In 2000 begon ik met Soulrock en dat was destijds een boekingskantoor. Ik ben daar inmiddels mee gestopt, maar het was toen voor mij een manier om artiesten te promoten; om hen een platform te kunnen bieden op het moment dat zij iets tofs hadden. Het begon met Richard Parker, daarna kwamen onder anderen Steffi, Thomas Martojo, Casper Tielrooij en Boris Werner. Heel veel jongens hebben we even bij ons gehad, maar we brachten eigenlijk nooit muziek uit van onze artiesten. Dat kwam pas met Studio Soulrock, het label. Hoe dat ontstond? In 2007 hadden we in de Studio 80 een avond georganiseerd met alle artiesten van het boekingskantoor en de opbrengsten daarvan zouden naar het label gaan. Vandaar ook de naam Studio Soulrock, een verwijzing naar de 80. Er is onder anderen muziek op verschenen van Tom Trago, Young Marco, Axel Boman, San Proper, Robin Kampschoer en de Bootleg Bitches. Het label ligt nu een beetje op z'n gat, om verschillende redenen, maar vooral vanwege het feit dat ik me meer wil focussen op mijn eigen muziek. Er komen voorlopig dus geen nieuwe releases aan. Het gekke is dat heel veel mensen nu ineens zeggen: 'Je hebt zo'n vet label, waarom breng je niks meer uit?!' Ik zeg daarom ook niet dat er nooit meer iets uit gaat komen op Studio Soulrock, maar voor nu staat de boel even in de koelkast.
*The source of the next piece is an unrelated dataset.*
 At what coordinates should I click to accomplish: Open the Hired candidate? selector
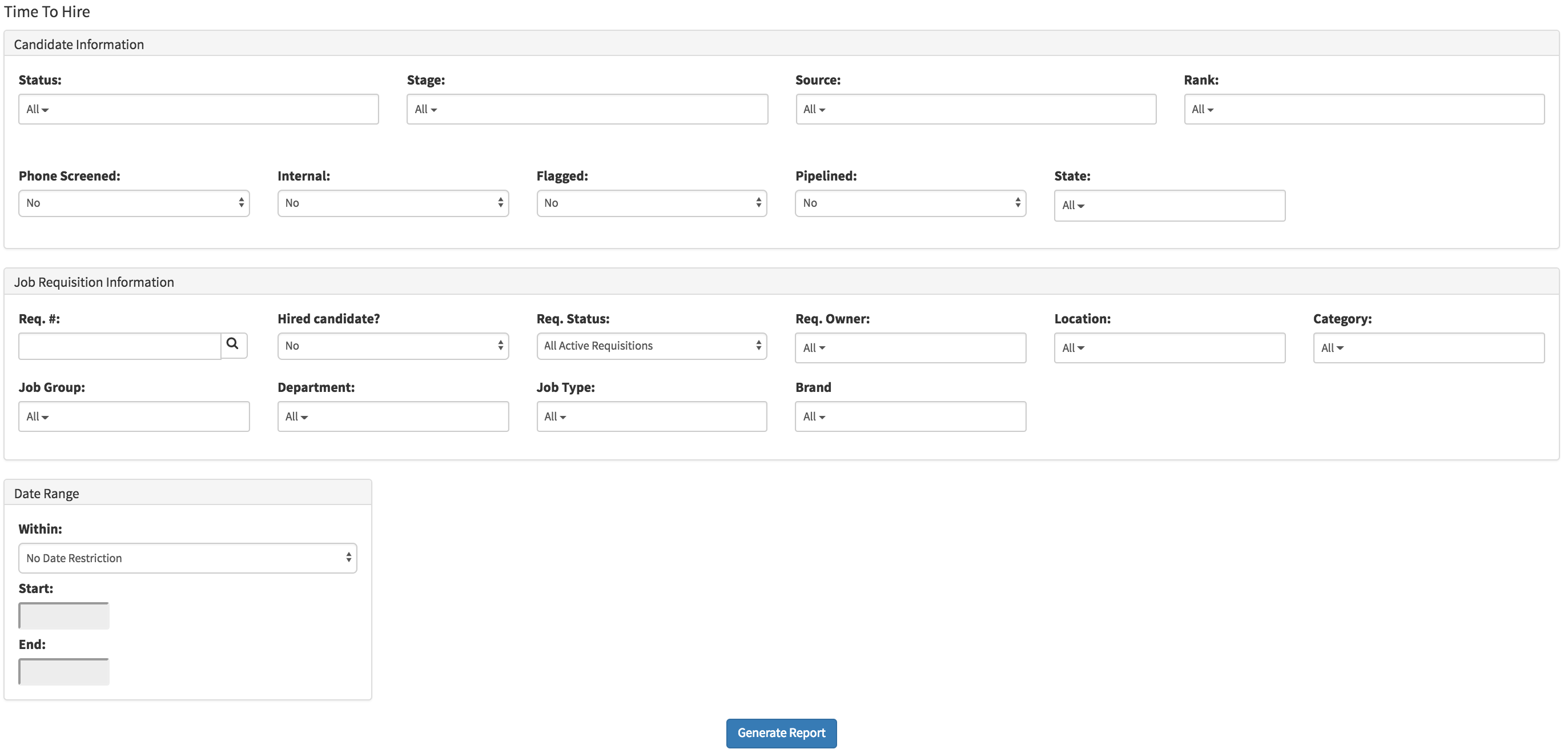tap(393, 346)
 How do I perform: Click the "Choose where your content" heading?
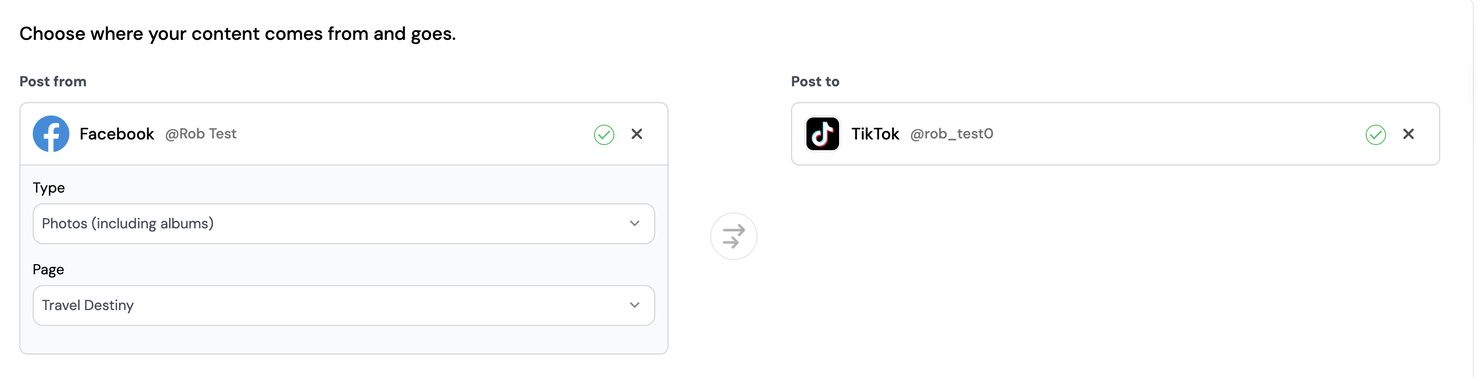[x=238, y=34]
Op welke release ben je het meest trots of is dat moeilijk kiezen?
Om eerlijk te zijn: ik vind die hele reeks gewoon stoer en ook staan voor wat ik muzikaal ben. Ik ben enorm blij met de release van Robin Kampschoer, met de mooie remix van Sandrien, en ik ben net zo trots op nummer vijf: de samenwerking van Awanto3, Tom Trago en Young Marco. Axel Boman en Genius of Time maakten destijds een remix voor het label, nog voordat ze echt bekend werden.
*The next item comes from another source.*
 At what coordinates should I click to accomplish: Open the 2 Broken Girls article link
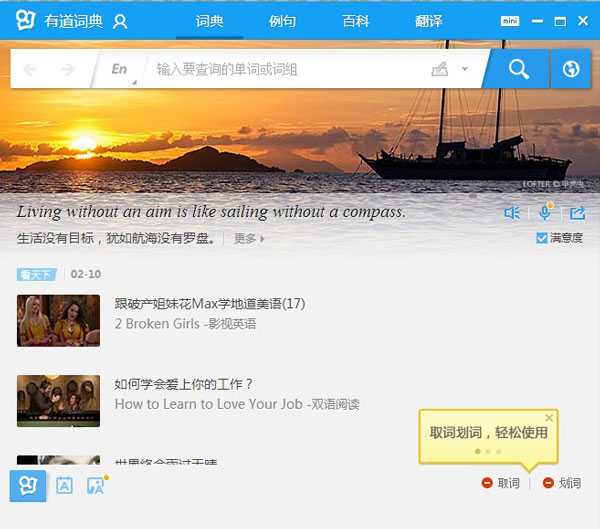point(185,323)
Ben je een blij man momenteel?
Ik ben heel erg blij met Les Enfants Terribles (LET), die mij enorm hebben geholpen en deuren voor mij hebben geopend. Door hen ben ik vaker in Trouw gaan draaien. Ik heb mezelf de laatste twee jaar goed ontwikkeld en daar is LET een groot onderdeel van geweest. Verder ben ik ook heel erg blij dat ik in MEANWHILE een nieuwe boeker heb gevonden. Ik heb altijd alles zelf gedaan, wel met hulp van goede boekers die ik dankbaar ben, en dit is daarom mijn eerste officiële agency. Of het goed voelt om de touwtjes meer uit handen te geven? Ik ben best een controlfreak, maar het is fijn om te weten dat er mensen achter me staan en in mij geloven.

Hoe zit het met produceren? Wil dat al een beetje vlotten?
Het gaat heel langzaam nog, maar ik heb wel veel ideeën. Onlangs zat ik een dagje met San Proper in de studio en ik vond het heel mooi om te zien hoe hij werkt, maar als ik aan het produceren ben, dan ben ik vooral nog bezig met het maken van een simpele beat. Ik vind het heel erg leuk om op knoppen te drukken en ik ben blij met de 707 drumcomputer die ik van Young Marco heb overgenomen. Naar een scherm staren haat ik, dus de afgelopen tijd ben ik lekker met mijn keyboard, die 707 en een microfoon aan het rommelen geweest in mijn analoge studiootje. De komende maanden ga ik er verder mee aan de slag. Een release? Natuurlijk wil ik het liefst binnen een jaar muziek uitbrengen, maar dat wil ik al zeven jaar lang. Ik heb nu in ieder geval meer de rust gevonden om muziek te maken.

Waar staat de clubnacht Is Burning voor en waarom moeten mensen, tot slot, langskomen zondagavond in De Verdieping?
Het is een gay avond, gemaakt voor alle vormen van gayness galore; voor iedereen toegankelijk. Onze inspiratie was de oorsprong van house. Dat is niet per se altijd gay, maar daar begon het vaak wel. Het is ook niet dat we alleen maar oudere muziek ten gehore brengen, maar Sandrien en ik missen een bepaalde soort muziek op gayfeesten en dat gat willen we graag opvullen. Iets waar in heel veel andere landen op deze wereld wel aanbod voor is, blijft hier een beetje achter. Of er te weinig aanbod is voor de gayscene in zijn algemeenheid? Nee, er is voldoende aanbod. Dingen zijn alleen vaak commerciëler opgezet, met een meer commerciële programmering, dus dat is wat veel gays krijgen te horen. Er is weinig aanbod in het genre waar Sandrien en ik van houden. Aanstaande zondag hebben we Tama Sumo bij ons in De Verdieping staan, iemand die we al heel lang kennen en ontzettend waarderen als mens en als collega. Het gaat een hele bijzondere avond worden.